O restaurante, já há alguns anos, ocupa todo o imóvel em que nasceu. Remodelada, mas sem perder a ternura, a velha casa foi decorada com móveis antigos e objetos de brechó, alguns com uma pegada kitsch. 
Um piano completa o cenário – o instrumento voltará a ser utilizado assim que a música ao vivo for liberada na capital mineira. A varanda, com vista para a pracinha Joaquim Ferreira da Luz, garante um clima ainda maior de cidade do interior sempre que se ouve, ao fundo, o trem passar.

Hoje, com os protocolos sanitários, o Birosca conta com 25 mesas – de duas, quatro ou seis pessoas. Bruna acredita que tem pelo menos umas 40 guardadas no sítio do pai. São 15 funcionários, sete na cozinha. Esta área é ocupada só por mulheres, uma opção que a chef fez logo no início da empreitada. “Teve homem só nos primeiros meses, depois fui aprendendo que não fazia sentido.”

Coerência na cozinha 

Nestes 15 meses de pandemia, Bruna deu uma guinada em sua cozinha, que sempre primou por uma culinária que ela chama de afetiva. “Deixei o Birosca mais coerente, porque mesmo crescendo profissionalmente, tecnicamente, em alguns momentos, eu entregava pratos contemporâneos demais para a minha proposta. Entendi que a minha comida é afetiva e doméstica, que é diferente da regional.”





Com sua experiência, técnica e criatividade, Bruna incluiu no cardápio pratos considerados simples, como bife a rolê. O cardápio do Birosca, desde o início, sempre foi sazonal, com novos pratos a cada estação. “Sirvo o bife a rolê de uma carne em baixa temperatura com um molho superlegal de cogumelo. Minha referência forte se tornou a gastronomia de verdade, raiz, do caderninho da avó, da vizinha. Transformei esses pratos para um restaurante mais autoral.”

A cozinha afetiva de Bruna vem das receitas da mãe. “Ela não é boa cozinheira, mas tinha muitos cadernos de receita, das minhas avós e minha bisa, que eram excelentes.” Afeto, para Bruna, é o suflê de chuchu com queijo do pai, “um clássico da comida doméstica que é sucateado pela alta gastronomia. Cheguei até a servir suflê de liquidificador no restaurante.”


Desde muito nova, Bruna gostava de cozinha. Quando adolescente, estudou no Sebrae. Na época, com não mais do que 15 anos, pediu autorização e conseguiu um estágio no Taste Vin, desde sempre o mais respeitado restaurante francês de Belo Horizonte. Mais tarde, fez um novo estágio, no Vecchio Sogno. Mas diferentemente de outros jovens chefs, não estudou nem trabalhou fora do país.

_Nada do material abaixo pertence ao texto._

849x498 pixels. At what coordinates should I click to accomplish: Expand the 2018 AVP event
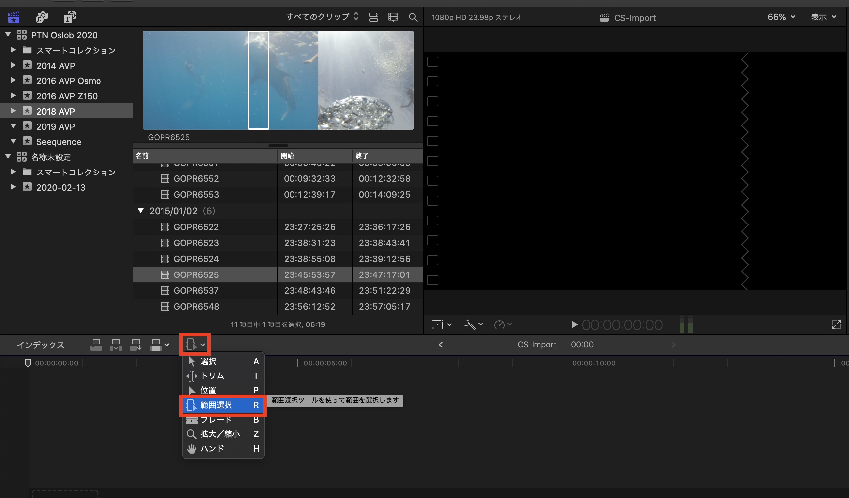13,111
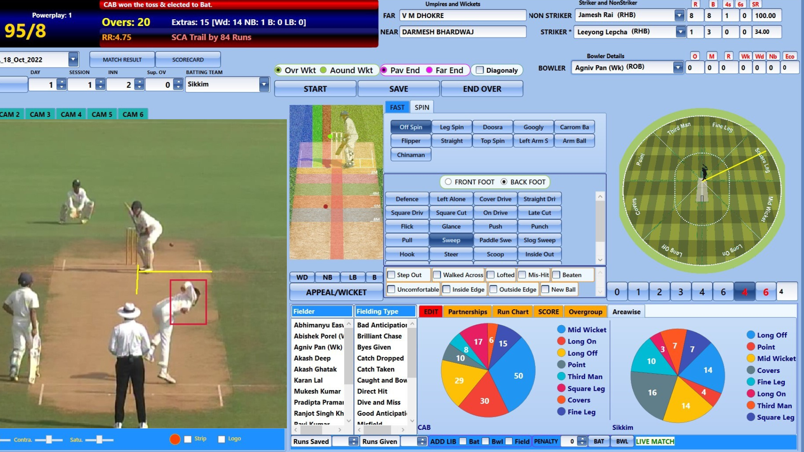Image resolution: width=804 pixels, height=452 pixels.
Task: Click the WD wide button
Action: point(302,277)
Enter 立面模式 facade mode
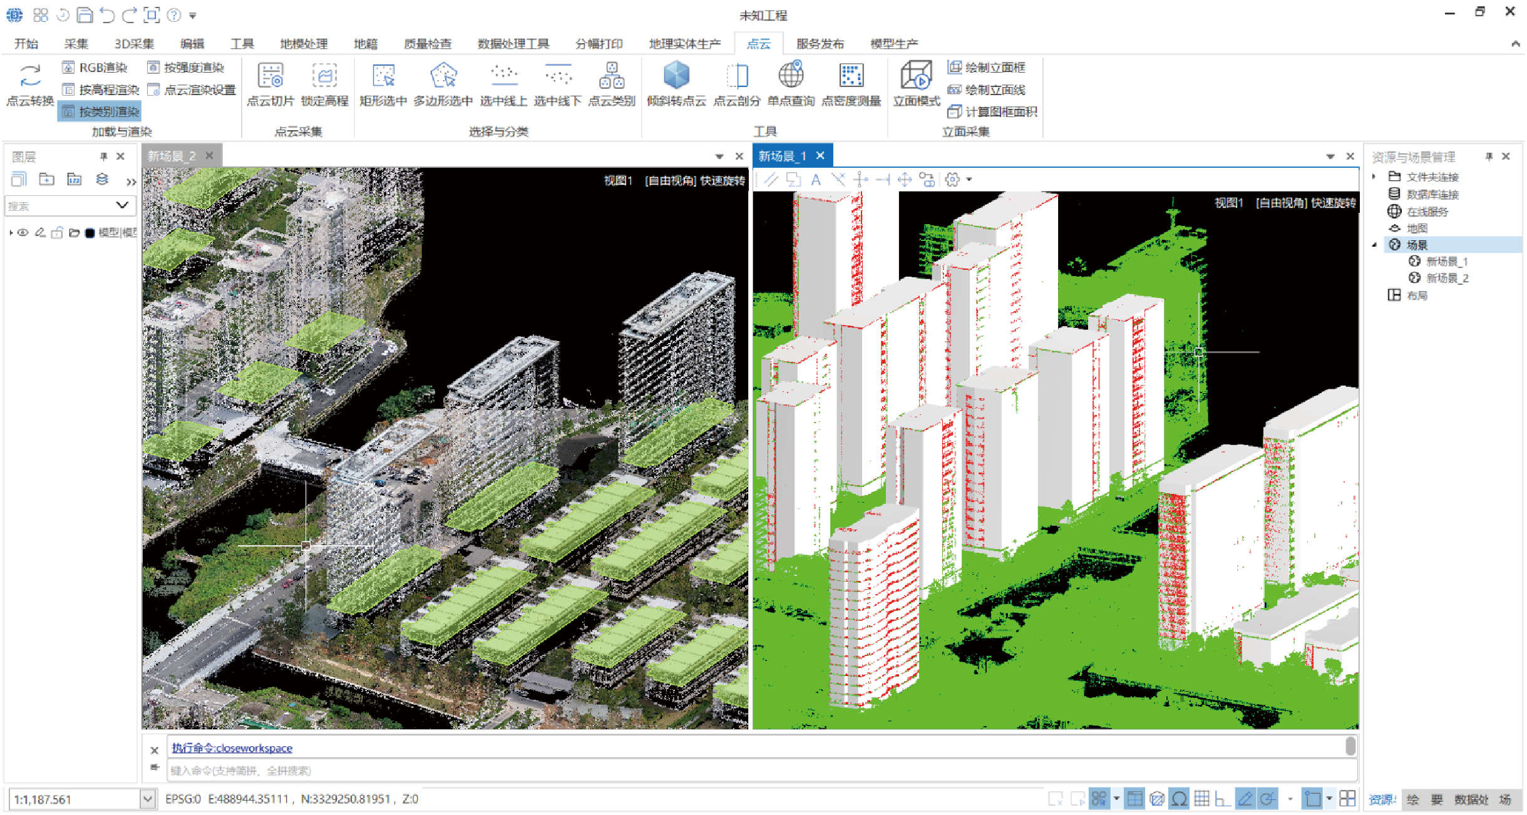This screenshot has width=1527, height=815. pos(916,76)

Deixou o curso de música pela metade e abraçou todas as possibilidades do Birosca. “Tenho um trabalho de estudo e pesquisa extensos, o que foi me dando escola, pois pesquiso a partir dos maiores do mundo. Outra coisa que acontece são as trocas internas. Aprendo todo dia com a Mari (Mariana Schurt), que é minha subchef. Estamos formando um time muito forte.”

Bruna ainda fala do orgulho em receber novos vizinhos. Há dois anos foi o Capitão Leitão, que ocupou uma casa no quarteirão seguinte ao dela, na mesma rua Silvianópolis. Agora é o Mercado da Boca, que está inaugurando um novo espaço exatamente em frente ao Birosca.

“Santa Tereza sempre foi um bairro boêmio, mas de bares. A gastronomia estava meio adormecida. Penso que eu trouxe certo movimento para o bairro, algo que me dá muito orgulho”, afirma.

BIROSCA
Rua Silvianópolis, 483, Santa Tereza, (31) 2551-8310. Funcionamento: sábado (12/06), das 12h às 23h; domingo (13/06), das 12h às 16h. A partir da próxima semana: quintas e sextas das 18h às 22h; sábados, das 12h às 22h; e domingos, das 12h às 16h.